With apologies to Cathie Wood at ARK, Dave Portnoy became perhaps the biggest celebrity name in the ETF industry when he put his marketing muscle and personal brand behind the VanEck Vectors Social Sentiment ETF (BUZZ). Since its debut on March 2nd, BUZZ quickly became one of the year's biggest ETF launches and Portnoy was largely to thank for it.
As a refresher, BUZZ follows the BUZZ NextGen AI US Sentiment Leaders Index, which is intended to track the performance of the 75 large-cap U.S. stocks which exhibit the highest degree of positive investor sentiment and bullish perception based on content aggregated from online sources including social media, news articles, blog posts and other alternative datasets (of which TheStreet is one).
In other words, if you're hearing a lot about a stock in the financial news lately, odds are it's showing up in Portnoy's BUZZ ETF.
I profiled this ETF back when it was first launched (HERE and HERE). With the fund recently passing its 3-month birthday, it's time to check in on how the fund is doing and what it looks like right now.
BUZZ ETF Top Holdings
BUZZ has large positions in mega-cap names, such as Apple (AAPL), Facebook (FB), Tesla (TSLA) and Amazon (AMZN), but a lot of the other holdings are fairly consistent with the companies that are currently in the news.
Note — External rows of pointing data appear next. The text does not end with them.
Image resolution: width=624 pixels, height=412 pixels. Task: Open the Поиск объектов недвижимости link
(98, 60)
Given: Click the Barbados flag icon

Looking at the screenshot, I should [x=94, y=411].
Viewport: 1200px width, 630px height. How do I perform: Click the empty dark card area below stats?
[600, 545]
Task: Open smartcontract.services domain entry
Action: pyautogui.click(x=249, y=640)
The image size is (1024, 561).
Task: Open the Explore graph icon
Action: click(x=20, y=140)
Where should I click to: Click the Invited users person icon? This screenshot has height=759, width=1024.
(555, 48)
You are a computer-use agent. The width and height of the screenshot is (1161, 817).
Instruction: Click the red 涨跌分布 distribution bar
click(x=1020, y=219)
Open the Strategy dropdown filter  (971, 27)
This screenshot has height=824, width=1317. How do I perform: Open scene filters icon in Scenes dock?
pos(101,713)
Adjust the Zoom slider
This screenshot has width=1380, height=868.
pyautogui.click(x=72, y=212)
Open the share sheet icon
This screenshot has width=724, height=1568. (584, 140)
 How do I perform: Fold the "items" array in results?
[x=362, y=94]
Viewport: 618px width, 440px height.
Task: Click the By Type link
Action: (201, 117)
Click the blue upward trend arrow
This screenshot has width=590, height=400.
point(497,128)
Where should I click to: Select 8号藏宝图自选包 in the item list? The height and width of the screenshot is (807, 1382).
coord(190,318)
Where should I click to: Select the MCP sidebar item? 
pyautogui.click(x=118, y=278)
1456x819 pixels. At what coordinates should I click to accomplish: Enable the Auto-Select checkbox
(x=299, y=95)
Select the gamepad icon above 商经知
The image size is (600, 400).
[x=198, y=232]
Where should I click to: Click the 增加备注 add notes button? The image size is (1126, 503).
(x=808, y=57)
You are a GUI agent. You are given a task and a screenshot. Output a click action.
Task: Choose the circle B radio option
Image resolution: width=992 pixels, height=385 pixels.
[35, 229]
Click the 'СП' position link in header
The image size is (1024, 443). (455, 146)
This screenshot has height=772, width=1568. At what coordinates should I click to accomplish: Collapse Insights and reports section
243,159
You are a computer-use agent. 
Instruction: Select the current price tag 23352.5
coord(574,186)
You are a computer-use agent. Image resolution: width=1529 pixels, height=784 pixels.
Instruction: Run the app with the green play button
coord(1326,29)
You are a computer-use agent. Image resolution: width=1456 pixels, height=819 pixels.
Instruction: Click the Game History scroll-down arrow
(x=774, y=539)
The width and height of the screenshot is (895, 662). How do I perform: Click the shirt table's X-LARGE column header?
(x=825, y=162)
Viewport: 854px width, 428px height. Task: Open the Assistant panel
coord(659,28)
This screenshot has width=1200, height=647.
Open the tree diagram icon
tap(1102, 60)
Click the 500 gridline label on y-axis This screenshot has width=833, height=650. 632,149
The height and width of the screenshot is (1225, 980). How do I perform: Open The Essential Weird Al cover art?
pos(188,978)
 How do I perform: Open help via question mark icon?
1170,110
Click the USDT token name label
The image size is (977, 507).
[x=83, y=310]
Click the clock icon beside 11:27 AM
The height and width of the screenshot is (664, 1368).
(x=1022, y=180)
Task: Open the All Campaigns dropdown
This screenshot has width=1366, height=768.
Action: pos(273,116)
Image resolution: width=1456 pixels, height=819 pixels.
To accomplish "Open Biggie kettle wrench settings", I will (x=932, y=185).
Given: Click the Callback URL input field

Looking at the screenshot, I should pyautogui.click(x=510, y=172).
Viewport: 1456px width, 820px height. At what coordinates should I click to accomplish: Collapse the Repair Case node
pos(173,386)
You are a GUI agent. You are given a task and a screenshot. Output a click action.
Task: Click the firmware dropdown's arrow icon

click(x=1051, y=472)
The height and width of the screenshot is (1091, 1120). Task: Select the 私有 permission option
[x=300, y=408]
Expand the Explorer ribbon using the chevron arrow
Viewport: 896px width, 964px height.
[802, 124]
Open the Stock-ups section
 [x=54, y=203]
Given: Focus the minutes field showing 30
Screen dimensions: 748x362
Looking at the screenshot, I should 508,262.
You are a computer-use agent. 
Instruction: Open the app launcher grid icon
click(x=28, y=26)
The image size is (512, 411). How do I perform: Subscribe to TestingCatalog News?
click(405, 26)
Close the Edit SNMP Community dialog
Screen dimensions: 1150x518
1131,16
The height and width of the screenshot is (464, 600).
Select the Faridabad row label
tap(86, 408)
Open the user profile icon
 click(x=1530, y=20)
DraftKings (DKNG) has gained a lot of popularity among growth investors and has been one of Cathie Wood's most traded stocks. Big data analytics firm Palantir (PLTR) similarly has been getting a lot of press due to its heavy involvement in the SPAC market. I probably don't need to tell about how GameStop (GME) is getting its attention. Virgin Galactic (SPCE) maintains steady interest as we make further inroads into space travel.
One name that is nowhere to be found in BUZZ is AMC Entertainment (AMC). The criteria for how names get selected for the portfolio is proprietary, but there is the requirement that the stock exhibits positive sentiment and bullish perception that is likely keeping it out. It's worth noting that when BUZZ first launched, GameStop didn't make the cut either.
From a sector standpoint, there's little question as to which direction the portfolio is headed.
The market's three primary growth sectors - tech, consumer discretionary and communication services - account for more than 2/3 of BUZZ's portfolio. This is in contrast to how the fund was positioned at its launch when it was much more diversified. Back then, tech was still the fund's largest allocation at nearly 27%, but healthcare and industrials accounted for 30% of the fund compared to just 17% today.
Clearly, BUZZ is a growth play, which isn't surprising, but I wouldn't call it a meme stock ETF. GameStop is the only stock that would fall into the category. There are a lot of recovery names in the portfolio - Carnival, Delta Air Lines, American Air Lines and Penn National Gaming - but there's not a whole lot in the way of cyclical exposure. Outside of a 9% allocation to healthcare, there's virtually nothing beyond that which would be considered defensive in nature. This is purely a growth play.
Since the fund's inception, BUZZ has trailed the S&P 500 by 3-4%.
It's important to point out, however, that the long-term track record of the BUZZ index remains impressive. With average annual returns of 27% over the past five years, it easily outpaces the S&P 500.
BUZZ got a lot of attention out of the gate, but it's since faded. The ETF was up to $500 million in assets pretty quickly, but it's fallen to about half of that amount currently.
I think BUZZ has actually done a pretty good job of measuring the sentiment of the market. Whether that translates into outperformance depends on if BUZZ's growth focus is in favor. Over the past five years, growth has certainly been in favor and BUZZ's performance has reflected that.
Dave Portnoy remains the most vocal backer of BUZZ and will no doubt keep a steady level of interest of this ETF.